*** Opening of Input data ***
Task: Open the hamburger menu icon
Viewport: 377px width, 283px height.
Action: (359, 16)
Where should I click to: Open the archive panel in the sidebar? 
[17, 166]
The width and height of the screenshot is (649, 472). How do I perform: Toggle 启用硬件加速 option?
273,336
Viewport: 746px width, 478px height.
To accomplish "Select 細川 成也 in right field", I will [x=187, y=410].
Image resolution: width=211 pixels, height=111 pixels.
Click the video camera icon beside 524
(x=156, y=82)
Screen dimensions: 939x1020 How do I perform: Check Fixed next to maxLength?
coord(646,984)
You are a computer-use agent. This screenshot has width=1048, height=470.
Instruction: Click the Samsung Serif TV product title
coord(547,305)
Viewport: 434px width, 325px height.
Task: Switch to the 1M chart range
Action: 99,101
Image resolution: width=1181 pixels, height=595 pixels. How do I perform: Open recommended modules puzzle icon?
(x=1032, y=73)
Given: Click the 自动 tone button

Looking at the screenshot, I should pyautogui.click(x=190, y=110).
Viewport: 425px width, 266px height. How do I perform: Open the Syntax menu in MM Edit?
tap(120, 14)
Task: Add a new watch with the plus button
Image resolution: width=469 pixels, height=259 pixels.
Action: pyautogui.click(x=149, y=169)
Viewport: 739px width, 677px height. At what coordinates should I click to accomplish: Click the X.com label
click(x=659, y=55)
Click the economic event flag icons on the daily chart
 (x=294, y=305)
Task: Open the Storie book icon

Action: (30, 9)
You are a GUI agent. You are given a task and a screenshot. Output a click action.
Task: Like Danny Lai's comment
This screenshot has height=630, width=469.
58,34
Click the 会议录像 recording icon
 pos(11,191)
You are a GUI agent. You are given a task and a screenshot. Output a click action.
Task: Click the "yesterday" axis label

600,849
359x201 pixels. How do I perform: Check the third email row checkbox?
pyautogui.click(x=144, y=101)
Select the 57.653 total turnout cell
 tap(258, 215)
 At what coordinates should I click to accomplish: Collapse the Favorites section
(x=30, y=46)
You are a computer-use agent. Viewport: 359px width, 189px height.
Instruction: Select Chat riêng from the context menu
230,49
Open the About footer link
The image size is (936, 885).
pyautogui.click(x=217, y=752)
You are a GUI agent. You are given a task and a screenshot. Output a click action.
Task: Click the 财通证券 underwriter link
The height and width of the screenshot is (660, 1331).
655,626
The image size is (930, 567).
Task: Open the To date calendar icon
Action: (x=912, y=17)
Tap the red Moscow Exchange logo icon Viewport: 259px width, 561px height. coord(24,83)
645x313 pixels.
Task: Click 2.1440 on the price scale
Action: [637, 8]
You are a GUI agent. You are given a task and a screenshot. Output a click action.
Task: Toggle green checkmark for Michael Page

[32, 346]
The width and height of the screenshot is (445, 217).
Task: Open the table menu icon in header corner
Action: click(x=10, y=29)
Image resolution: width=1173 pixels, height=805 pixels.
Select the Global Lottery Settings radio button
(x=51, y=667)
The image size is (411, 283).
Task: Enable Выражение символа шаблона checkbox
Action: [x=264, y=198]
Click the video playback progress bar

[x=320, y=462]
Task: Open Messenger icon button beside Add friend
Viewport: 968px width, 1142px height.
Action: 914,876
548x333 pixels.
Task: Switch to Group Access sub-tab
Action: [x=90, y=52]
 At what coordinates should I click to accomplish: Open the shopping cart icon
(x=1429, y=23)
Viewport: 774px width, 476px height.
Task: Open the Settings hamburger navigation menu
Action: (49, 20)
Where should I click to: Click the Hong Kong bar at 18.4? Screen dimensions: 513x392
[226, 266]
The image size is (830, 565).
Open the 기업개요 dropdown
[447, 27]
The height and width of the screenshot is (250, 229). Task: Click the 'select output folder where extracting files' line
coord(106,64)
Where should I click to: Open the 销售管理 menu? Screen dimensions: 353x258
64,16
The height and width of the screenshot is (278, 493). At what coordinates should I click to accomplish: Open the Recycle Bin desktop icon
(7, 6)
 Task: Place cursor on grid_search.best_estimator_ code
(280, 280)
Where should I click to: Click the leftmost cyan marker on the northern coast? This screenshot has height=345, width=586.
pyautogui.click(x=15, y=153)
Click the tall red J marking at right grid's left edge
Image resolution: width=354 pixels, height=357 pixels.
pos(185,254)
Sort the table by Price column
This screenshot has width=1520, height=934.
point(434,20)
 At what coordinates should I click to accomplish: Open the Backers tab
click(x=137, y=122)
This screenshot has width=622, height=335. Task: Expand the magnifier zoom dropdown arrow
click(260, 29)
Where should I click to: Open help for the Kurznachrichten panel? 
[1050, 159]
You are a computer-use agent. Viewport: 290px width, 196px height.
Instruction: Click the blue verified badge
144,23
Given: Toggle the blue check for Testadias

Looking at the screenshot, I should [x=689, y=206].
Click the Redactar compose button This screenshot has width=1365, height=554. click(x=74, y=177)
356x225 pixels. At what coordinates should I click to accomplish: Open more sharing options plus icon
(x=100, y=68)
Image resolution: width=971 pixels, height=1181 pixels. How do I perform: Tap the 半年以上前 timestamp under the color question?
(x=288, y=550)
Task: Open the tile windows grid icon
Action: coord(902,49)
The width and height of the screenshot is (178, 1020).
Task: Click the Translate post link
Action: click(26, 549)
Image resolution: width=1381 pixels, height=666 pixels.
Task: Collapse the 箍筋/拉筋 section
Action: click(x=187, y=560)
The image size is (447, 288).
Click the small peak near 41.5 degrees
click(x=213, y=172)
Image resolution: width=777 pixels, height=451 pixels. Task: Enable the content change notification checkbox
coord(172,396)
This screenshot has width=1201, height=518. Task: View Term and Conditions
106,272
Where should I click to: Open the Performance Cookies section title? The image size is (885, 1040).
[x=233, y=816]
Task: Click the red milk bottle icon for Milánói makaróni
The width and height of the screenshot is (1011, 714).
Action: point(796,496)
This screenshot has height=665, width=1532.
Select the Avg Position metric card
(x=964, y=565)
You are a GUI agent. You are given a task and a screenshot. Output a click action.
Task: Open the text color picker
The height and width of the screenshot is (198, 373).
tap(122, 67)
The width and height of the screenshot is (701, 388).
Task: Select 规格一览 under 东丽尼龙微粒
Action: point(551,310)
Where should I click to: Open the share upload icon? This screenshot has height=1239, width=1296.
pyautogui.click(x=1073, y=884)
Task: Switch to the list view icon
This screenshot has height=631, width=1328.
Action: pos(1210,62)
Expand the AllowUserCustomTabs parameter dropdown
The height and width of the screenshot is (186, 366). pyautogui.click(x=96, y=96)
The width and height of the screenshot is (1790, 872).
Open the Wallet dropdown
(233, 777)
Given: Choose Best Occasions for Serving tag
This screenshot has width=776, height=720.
*** Close of Input data ***
:: Brief ::
What you return must be the entries, given again word for word.

:: Result of this task ::
Task: Open the hamburger menu icon
Viewport: 377px width, 283px height.
Action: (359, 16)
Where should I click to: Open the archive panel in the sidebar? 
[17, 166]
The width and height of the screenshot is (649, 472). How do I perform: Toggle 启用硬件加速 option?
273,336
Viewport: 746px width, 478px height.
To accomplish "Select 細川 成也 in right field", I will [x=187, y=410].
Image resolution: width=211 pixels, height=111 pixels.
Click the video camera icon beside 524
(x=156, y=82)
Screen dimensions: 939x1020 How do I perform: Check Fixed next to maxLength?
coord(646,984)
You are a computer-use agent. This screenshot has width=1048, height=470.
Instruction: Click the Samsung Serif TV product title
coord(547,305)
Viewport: 434px width, 325px height.
Task: Switch to the 1M chart range
Action: 99,101
Image resolution: width=1181 pixels, height=595 pixels. How do I perform: Open recommended modules puzzle icon?
(x=1032, y=73)
Given: Click the 自动 tone button

Looking at the screenshot, I should pyautogui.click(x=190, y=110).
Viewport: 425px width, 266px height. How do I perform: Open the Syntax menu in MM Edit?
tap(120, 14)
Task: Add a new watch with the plus button
Image resolution: width=469 pixels, height=259 pixels.
Action: pyautogui.click(x=149, y=169)
Viewport: 739px width, 677px height. At what coordinates should I click to accomplish: Click the X.com label
click(x=659, y=55)
Click the economic event flag icons on the daily chart
 (x=294, y=305)
Task: Open the Storie book icon

Action: (30, 9)
You are a GUI agent. You are given a task and a screenshot. Output a click action.
Task: Like Danny Lai's comment
This screenshot has height=630, width=469.
58,34
Click the 会议录像 recording icon
 pos(11,191)
You are a GUI agent. You are given a task and a screenshot. Output a click action.
Task: Click the "yesterday" axis label

600,849
359x201 pixels. How do I perform: Check the third email row checkbox?
pyautogui.click(x=144, y=101)
Select the 57.653 total turnout cell
 tap(258, 215)
 At what coordinates should I click to accomplish: Collapse the Favorites section
(x=30, y=46)
You are a computer-use agent. Viewport: 359px width, 189px height.
Instruction: Select Chat riêng from the context menu
230,49
Open the About footer link
The image size is (936, 885).
pyautogui.click(x=217, y=752)
You are a GUI agent. You are given a task and a screenshot. Output a click action.
Task: Click the 财通证券 underwriter link
The height and width of the screenshot is (660, 1331).
655,626
The image size is (930, 567).
Task: Open the To date calendar icon
Action: (x=912, y=17)
Tap the red Moscow Exchange logo icon Viewport: 259px width, 561px height. coord(24,83)
645x313 pixels.
Task: Click 2.1440 on the price scale
Action: [637, 8]
You are a GUI agent. You are given a task and a screenshot. Output a click action.
Task: Toggle green checkmark for Michael Page

[32, 346]
The width and height of the screenshot is (445, 217).
Task: Open the table menu icon in header corner
Action: click(x=10, y=29)
Image resolution: width=1173 pixels, height=805 pixels.
Select the Global Lottery Settings radio button
(x=51, y=667)
The image size is (411, 283).
Task: Enable Выражение символа шаблона checkbox
Action: [x=264, y=198]
Click the video playback progress bar

[x=320, y=462]
Task: Open Messenger icon button beside Add friend
Viewport: 968px width, 1142px height.
Action: 914,876
548x333 pixels.
Task: Switch to Group Access sub-tab
Action: [x=90, y=52]
 At what coordinates should I click to accomplish: Open the shopping cart icon
(x=1429, y=23)
Viewport: 774px width, 476px height.
Task: Open the Settings hamburger navigation menu
Action: (49, 20)
Where should I click to: Click the Hong Kong bar at 18.4? Screen dimensions: 513x392
[226, 266]
The image size is (830, 565).
Open the 기업개요 dropdown
[447, 27]
The height and width of the screenshot is (250, 229). Task: Click the 'select output folder where extracting files' line
coord(106,64)
Where should I click to: Open the 销售管理 menu? Screen dimensions: 353x258
64,16
The height and width of the screenshot is (278, 493). At what coordinates should I click to accomplish: Open the Recycle Bin desktop icon
(7, 6)
 Task: Place cursor on grid_search.best_estimator_ code
(280, 280)
Where should I click to: Click the leftmost cyan marker on the northern coast? This screenshot has height=345, width=586.
pyautogui.click(x=15, y=153)
Click the tall red J marking at right grid's left edge
Image resolution: width=354 pixels, height=357 pixels.
pos(185,254)
Sort the table by Price column
This screenshot has width=1520, height=934.
point(434,20)
 At what coordinates should I click to accomplish: Open the Backers tab
click(x=137, y=122)
This screenshot has width=622, height=335. Task: Expand the magnifier zoom dropdown arrow
click(260, 29)
Where should I click to: Open help for the Kurznachrichten panel? 
[1050, 159]
You are a computer-use agent. Viewport: 290px width, 196px height.
Instruction: Click the blue verified badge
144,23
Given: Toggle the blue check for Testadias

Looking at the screenshot, I should [x=689, y=206].
Click the Redactar compose button This screenshot has width=1365, height=554. click(x=74, y=177)
356x225 pixels. At what coordinates should I click to accomplish: Open more sharing options plus icon
(x=100, y=68)
Image resolution: width=971 pixels, height=1181 pixels. How do I perform: Tap the 半年以上前 timestamp under the color question?
(x=288, y=550)
Task: Open the tile windows grid icon
Action: coord(902,49)
The width and height of the screenshot is (178, 1020).
Task: Click the Translate post link
Action: click(26, 549)
Image resolution: width=1381 pixels, height=666 pixels.
Task: Collapse the 箍筋/拉筋 section
Action: click(x=187, y=560)
The image size is (447, 288).
Click the small peak near 41.5 degrees
click(x=213, y=172)
Image resolution: width=777 pixels, height=451 pixels. Task: Enable the content change notification checkbox
coord(172,396)
This screenshot has width=1201, height=518. Task: View Term and Conditions
106,272
Where should I click to: Open the Performance Cookies section title? The image size is (885, 1040).
[x=233, y=816]
Task: Click the red milk bottle icon for Milánói makaróni
The width and height of the screenshot is (1011, 714).
Action: point(796,496)
This screenshot has height=665, width=1532.
Select the Avg Position metric card
(x=964, y=565)
You are a GUI agent. You are given a task and a screenshot. Output a click action.
Task: Open the text color picker
The height and width of the screenshot is (198, 373).
tap(122, 67)
The width and height of the screenshot is (701, 388).
Task: Select 规格一览 under 东丽尼龙微粒
Action: point(551,310)
Where should I click to: Open the share upload icon? This screenshot has height=1239, width=1296.
pyautogui.click(x=1073, y=884)
Task: Switch to the list view icon
This screenshot has height=631, width=1328.
Action: pos(1210,62)
Expand the AllowUserCustomTabs parameter dropdown
The height and width of the screenshot is (186, 366). pyautogui.click(x=96, y=96)
The width and height of the screenshot is (1790, 872).
Open the Wallet dropdown
(233, 777)
Given: Choose Best Occasions for Serving tag
This screenshot has width=776, height=720.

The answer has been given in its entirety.